The pro-waiver lobby, now comprising more than 100 of the 164 member states, is pushing for a waiver of three years. The US has extended its support for a patent waiver from just vaccines to also related technologies, such as medical devices, and are now well aligned with the original proposals from India and South Africa. The EU currently seems unlikely to concede to the US and seems more likely to push for enhancements to vaccine production and improvements in international distribution. Both the scope of the waiver and its duration is still not settled. Traditionally the WTO members operate on the basis of unanimity, but formally there is a requirement for at least a three-quarters majority needed to push the waiver through, which currently appears unlikely.

There is little sign of a breakthrough in negotiations so far and the outcome is far from certain. The German Chancellor, Angela Merkel, who is one of the main opponents of the proposed patent waiver, has expressed doubt there is enough support by WTO member states for the waiver to be passed. Moreover, the landscape is constantly changing: the development of new vaccines, notably by China, with less exacting storage requirements (eg refrigeration) than, for example, the Pfizer vaccine, may shake up and overtake the debate. The duration and scope of the waiver may have to be reduced significantly to satisfy the needs of the pro-patent countries, perhaps reducing the waiver to a few months only and only to vaccines, with no application to any ancillary technologies. At the time of writing this article the chances of an agreement on a patent waiver do not appear to be high.

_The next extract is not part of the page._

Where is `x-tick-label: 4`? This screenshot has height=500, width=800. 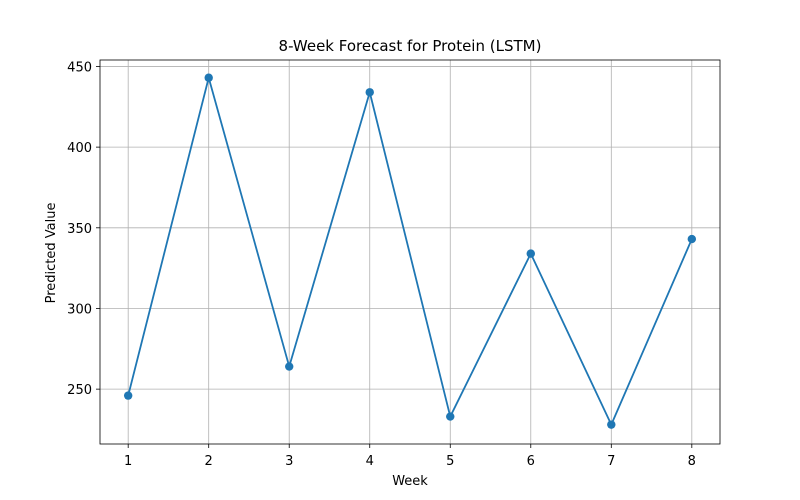 x-tick-label: 4 is located at coordinates (370, 462).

Little progress was made at the TRIPS Council meeting on 8-9 June. The various parties reiterated their respective positions: the supporters of the patent waiver now seek a waiver duration of at least 3 years, but with a termination date to be agreed by WTO members once the virus crisis is deemed over, while the waiver opponents, especially EU states, repeated that the existing compulsory licensing arrangements made adequate provision for the current crisis and suggested that expanded production was crucial to solving vaccine inequality. Further meetings have been scheduled to bridge the views of the different groups in time for the WTO General Council at the end of July. A consensus at that meeting currently looks unlikely, especially in view of the supporters’ push for a waiver duration which is, in effect, indeterminate.